WORK REQUIRED: Lay out the material starting at the line containing "Expand description with ...more" and ending at the line containing "(926, 1064)" as a two-column CSV headed text and answer. Give one row per entry, with each field quoted, line breaks turned into spaces, and the pictures left out.

STORED DATA:
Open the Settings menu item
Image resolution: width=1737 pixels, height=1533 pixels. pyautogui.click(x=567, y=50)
==
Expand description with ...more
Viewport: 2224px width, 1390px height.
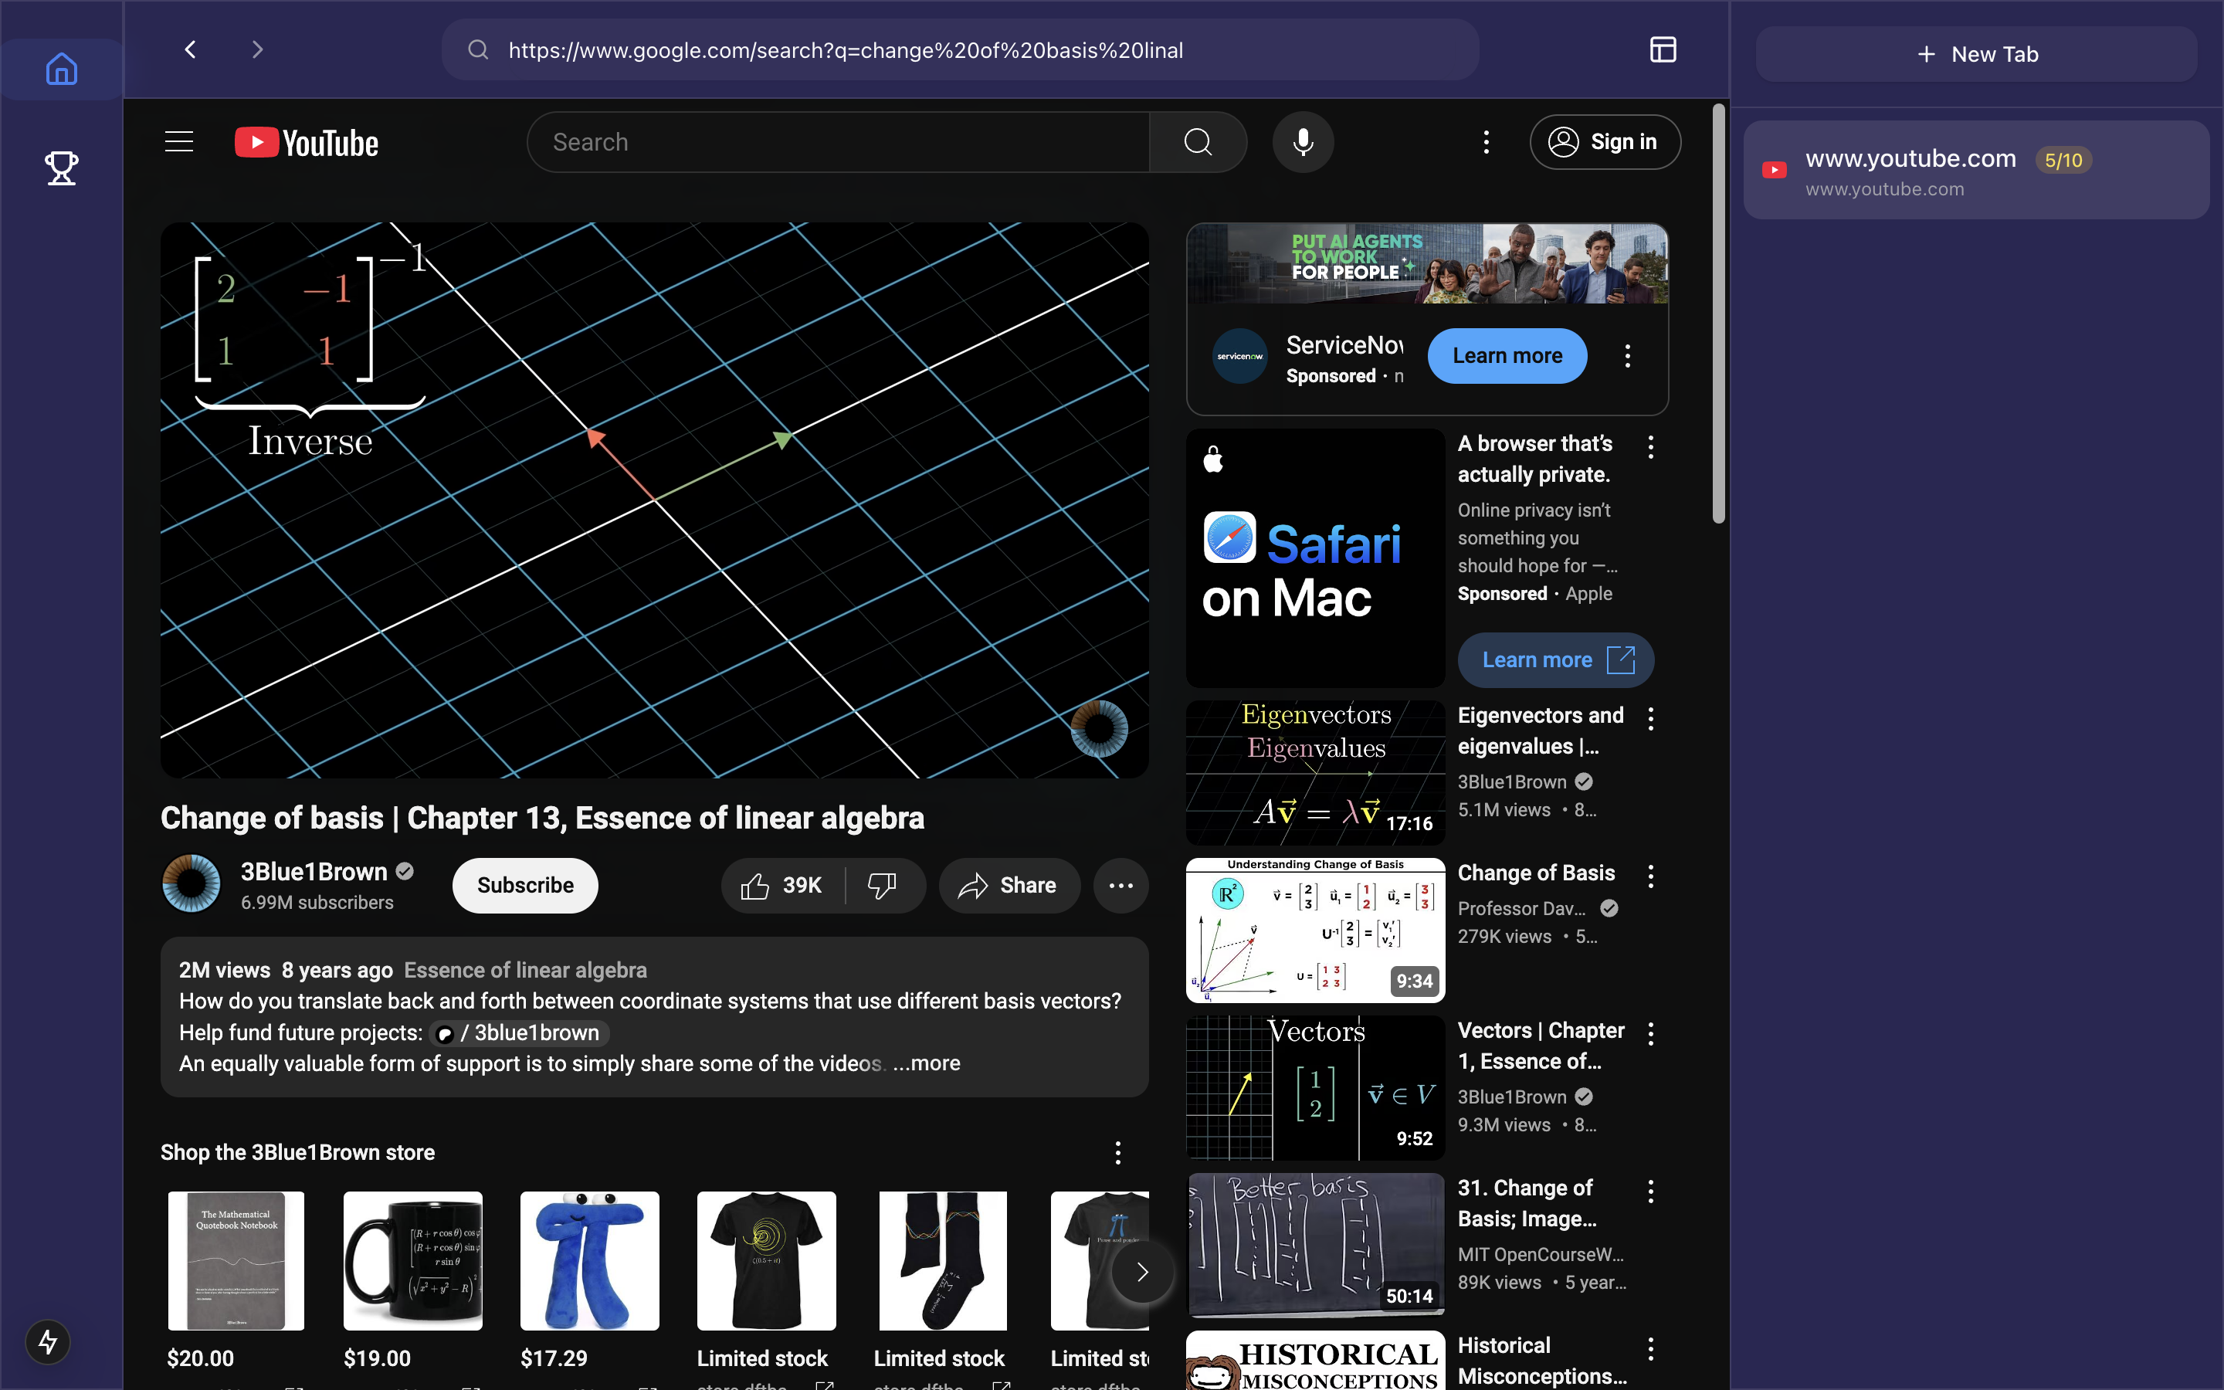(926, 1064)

RIGHT ANSWER:
text,answer
"Expand description with ...more Viewport: 2224px width, 1390px height.","(926, 1064)"